From mboxrd@z Thu Jan  1 00:00:00 1970
Return-Path: <tglx@linutronix.de>
Received: from galois.linutronix.de (Galois.linutronix.de. [2a0a:51c0:0:12e:550::1])
        by gmr-mx.google.com with ESMTPS id d8si34690lfv.13.2021.12.02.11.25.50
        for <linux-ntb@googlegroups.com>
        (version=TLS1_3 cipher=TLS_AES_256_GCM_SHA384 bits=256/256);
        Thu, 02 Dec 2021 11:25:50 -0800 (PST)
From: Thomas Gleixner <tglx@linutronix.de>
Subject: Re: [patch 21/32] NTB/msi: Convert to msi_on_each_desc()
In-Reply-To: <20211202135502.GP4670@nvidia.com>
References: <87v909bf2k.ffs@tglx> <20211130202800.GE4670@nvidia.com>
 <87o861banv.ffs@tglx> <20211201001748.GF4670@nvidia.com>
 <87mtlkaauo.ffs@tglx> <20211201130023.GH4670@nvidia.com>
 <87y2548byw.ffs@tglx> <20211201181406.GM4670@nvidia.com>
 <87mtlk84ae.ffs@tglx> <87r1av7u3d.ffs@tglx>
 <20211202135502.GP4670@nvidia.com>
Date: Thu, 02 Dec 2021 20:25:48 +0100
Message-ID: <87wnkm6c77.ffs@tglx>
MIME-Version: 1.0
Content-Type: text/plain
To: Jason Gunthorpe <jgg@nvidia.com>
Cc: Logan Gunthorpe <logang@deltatee.com>, LKML <linux-kernel@vger.kernel.org>, Bjorn Helgaas <helgaas@kernel.org>, Marc Zygnier <maz@kernel.org>, Alex Williamson <alex.williamson@redhat.com>, Kevin Tian <kevin.tian@intel.com>, Megha Dey <megha.dey@intel.com>, Ashok Raj <ashok.raj@intel.com>, linux-pci@vger.kernel.org, Greg Kroah-Hartman <gregkh@linuxfoundation.org>, Jon Mason <jdmason@kudzu.us>, Dave Jiang <dave.jiang@intel.com>, Allen Hubbe <allenbh@gmail.com>, linux-ntb@googlegroups.com, linux-s390@vger.kernel.org, Heiko Carstens <hca@linux.ibm.com>, Christian Borntraeger <borntraeger@de.ibm.com>, x86@kernel.org, Joerg Roedel <jroedel@suse.de>, iommu@lists.linux-foundation.org
List-ID: <linux-ntb.googlegroups.com>

Jason,

On Thu, Dec 02 2021 at 09:55, Jason Gunthorpe wrote:
> On Thu, Dec 02, 2021 at 01:01:42AM +0100, Thomas Gleixner wrote:
>> On Wed, Dec 01 2021 at 21:21, Thomas Gleixner wrote:
>> > On Wed, Dec 01 2021 at 14:14, Jason Gunthorpe wrote:
>> > Which in turn is consistent all over the place and does not require any
>> > special case for anything. Neither for interrupts nor for anything else.
>> 
>> that said, feel free to tell me that I'm getting it all wrong.
>> 
>> The reason I'm harping on this is that we are creating ABIs on several
>> ends and we all know that getting that wrong is a major pain.
>
> I don't really like coupling the method to fetch IRQs with needing
> special struct devices. Struct devices have a sysfs presence and it is
> not always appropriate to create sysfs stuff just to allocate some
> IRQs.
>
> A queue is simply not a device, it doesn't make any sense. A queue is
> more like a socket().

Let's put the term 'device' for a bit please. 

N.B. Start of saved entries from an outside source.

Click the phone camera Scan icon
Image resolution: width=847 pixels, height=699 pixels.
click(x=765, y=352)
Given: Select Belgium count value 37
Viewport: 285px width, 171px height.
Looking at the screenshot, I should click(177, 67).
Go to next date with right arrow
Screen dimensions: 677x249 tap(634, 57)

> That said, we often have enough struct devices floating about to make
> this work. Between netdev/ib_device/aux device/mdev we can use them to
> do this.
>
> I think it is conceptual nonsense to attach an IMS IRQ domain to a
> netdev or a cdev, but it will solve this problem.

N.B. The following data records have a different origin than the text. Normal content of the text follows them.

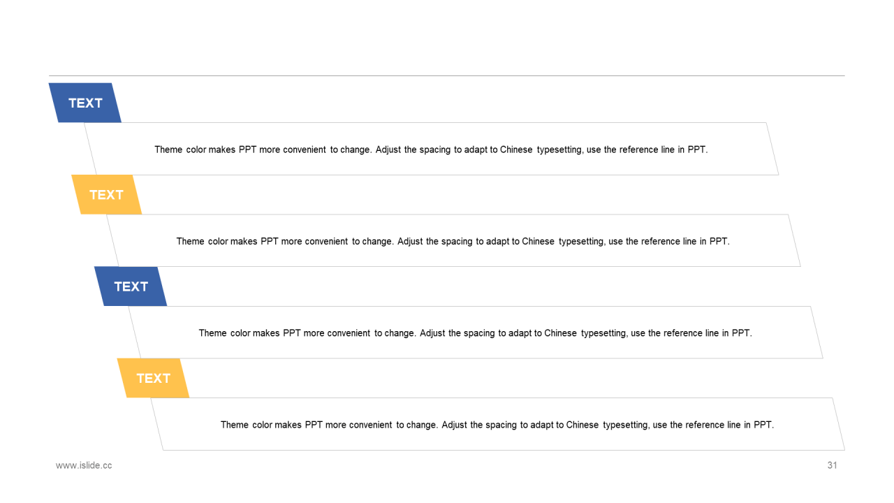Click the first blue TEXT label

85,103
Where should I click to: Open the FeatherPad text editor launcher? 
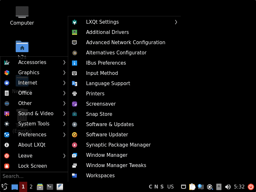[60, 187]
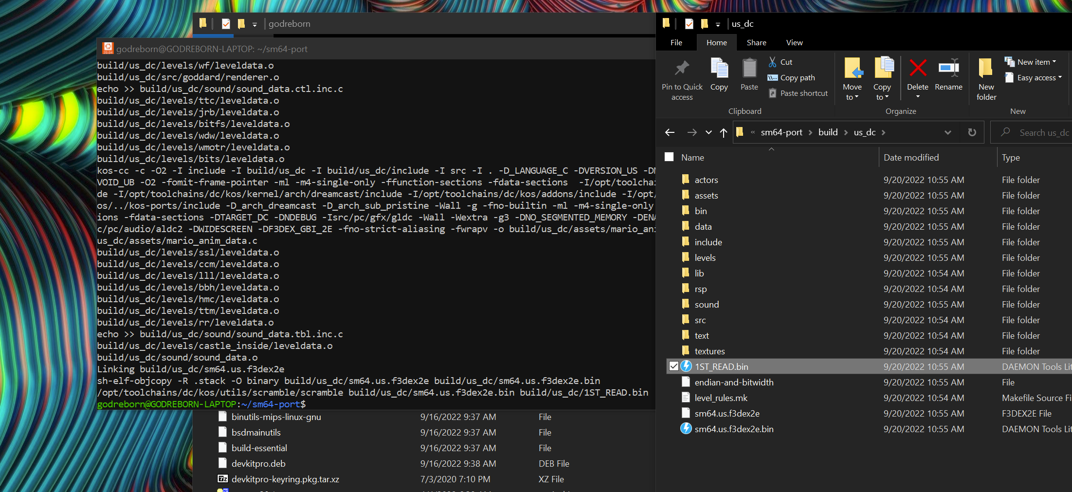This screenshot has width=1072, height=492.
Task: Expand the Easy access dropdown
Action: coord(1033,78)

The IMS irqdomain is _NOT_ part of the netdev or cdev or whatever. I
explained that several times now.

We seem to have a serious problem of terminology and the understanding
of topology which is why we continue to talk past each other forever.

Let's take a big step back and clarify these things first.

An irq domain is an entity which has two parts:

   1) The resource management part
   
   2) An irqchip which knows how to access the actual hardware
      implementation for the various operations related to irq chips
      (mask, unmask, ack, eoi, ....)

irq domains are used for uniform resource spaces which have a uniform
hardware interrupt chip. Modern computer systems have several resource
levels which form a hierarchy of several irqdomain levels.

The root of that hierarchy is at the CPU level:

 |---------------|
 | CPU     | BUS |
 |         |-----|        
 |         | IRQ |
 |----------------

The CPU exposes the bus and a mechanism to raise interrupts in the CPU
from external components. Whether those interrupts are raised by wire or
by writing a message to a given address is an implementation detail.

So the root IRQ domain is the one which handles the CPU level interrupt
controller and manages the associated resources: The per CPU vector
space on x86, the global vector space on ARM64.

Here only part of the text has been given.